MINNEAPOLIS! We have been eager to make a trip out to this cooperative metropolis, so we couldn’t have been more excited when the Cooperative Youth Council (CYC) announced that their third convergence CYC3CYC (Cooperative Youth Council’s 3rd Cooperative Youth Convergence) would be in this beautiful city. While we want focus on the convergence itself, allow us a quick aside to say, Co-ops are literally everywhere here; from the Mercado Central, a merchant’s cooperative; to Seward Cafe, a non-profit cooperative workers collective; Seward Community Co-op, a great grocery boasting over 11,000 members; Chateau Co-op, a 20 story housing co-op; and the Hub bike co-op, a worker owned bike store.These were just the ones we got to see, but if you love geeking out on co-ops Minneapolis should definitely be one of your next stops. And while Minneapolis is far from perfect, there are the seeds of what thriving, equitable communities look like; and perhaps some useful models and case studies as we work to build resilient local economies.
One thing consistently impressing us with the CYC is how it truly brings together youth from an extremely diverse background of cooperatives, cooperative experience, regions, races, and class backgrounds.
CYC hosted 2 keynotes, that illuminate what it means to practice an equitable, inclusive and diverse cooperative movement.
The first was Doctor Jessica Gordon Nembhard, author of Collective Courage, a research project re-discovering the often lost and forgotten history of African-American and Black cooperation in the United States. She recounted stories of young black cooperators in this country, connecting the audience to a history of youth cooperation, that has historically been forgotten by the cooperative movement.

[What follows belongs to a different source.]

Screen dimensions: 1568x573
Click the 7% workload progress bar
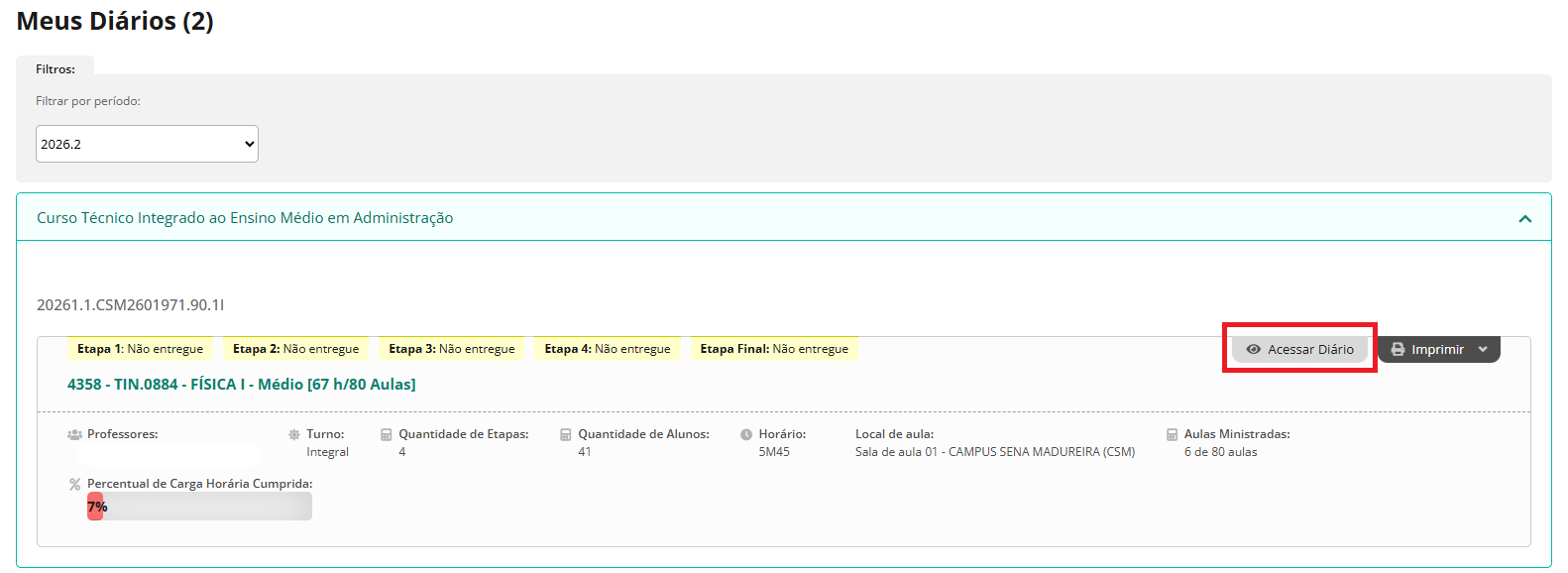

The Youth Keynote was composed of members of the Trans Youth Support Network, who in the past 6 months have gone from having a traditional non-profit structure to being a completely youth led collective. Everyone who works at TYSN (pronounced Tyson) is under 26, and over the half the board is as well. It was inspiring to hear from an organization who both had a lot to offer in terms of experience making the move to youth leadership, as well as a group of people interested in the cooperative model, inquisitively challenging us and the co-op movement in seeking the space for young trans cooperators of color.
Here at CoFED we are always working on expanding the tools we offer and the network of people excited by working with students on cooperative projects. Being a part of the People’s Movement Assembly was hands on learning in a large group consensus building model that works in groups into the hundreds! The connections we made there will also be invaluable as we work to support start-up student food co-ops, equipping them with a broad base of support, experience, skills, and community.
If there is one thing to be said, youth co-op convergences are the best. From the NASCO institute, to the regional convergence we had back in April, or CYC3CYC. We can’t wait to start planning more conferences and institutes, and when we do we really hope to see you there!